The WordCounter Example

Hi all - I know this example project from the Xojo blog is meant as an illustration of certain concepts (threading vs. multi-core processing), however I just couldn’t help running it to check the results on my development machine (iMac, 3.4GHz i7, 16GB 1333MHz DDR3) - I like stats:
Sequential: 33.62 seconds
Threaded: 34.10 seconds
Processes: 15.01 seconds
wc -w: initially 0.05 seconds on the first run, then 0.004 seconds on the second (with an accurate word count)

Not surprising as wc is written in C and has a lot less overhead to start up

Heh.
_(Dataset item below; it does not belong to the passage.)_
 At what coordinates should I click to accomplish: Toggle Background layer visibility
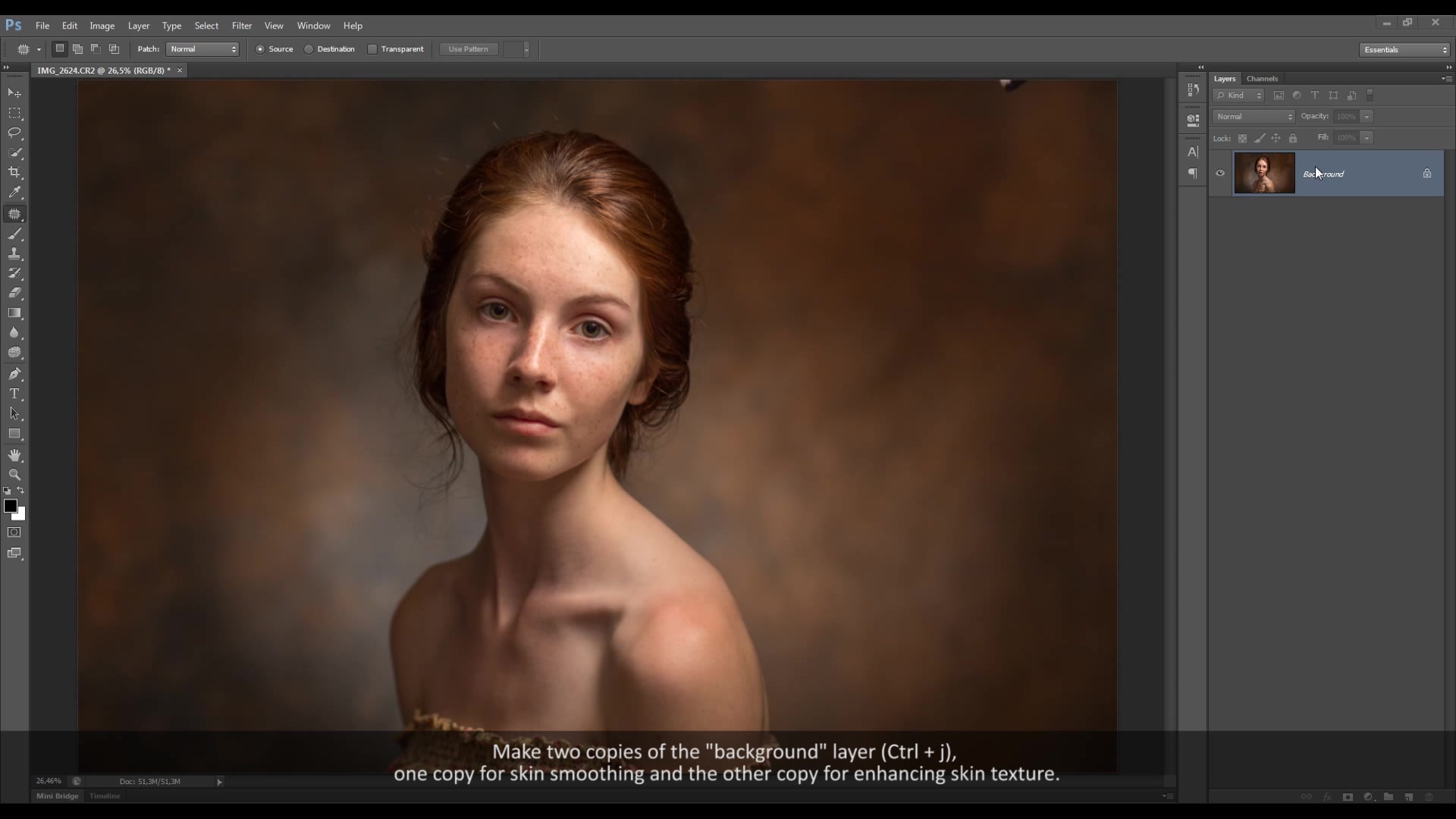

Yeah, as I said in the blog post:

The WordCount method is just looping character by character over the entire text. That’s pretty inefficient.

If I change it to Split the text on a space first and then count the words, it only takes about 0.3 seconds to count the words in all four files. But that doesn’t make a good multiprocessing test. :slight_smile:

Here is a regular expression that does it too, and this probably runs at least as fast (or faster) than anything else described here, BUT (as Paul pointed out), that wasn’t the point of the post.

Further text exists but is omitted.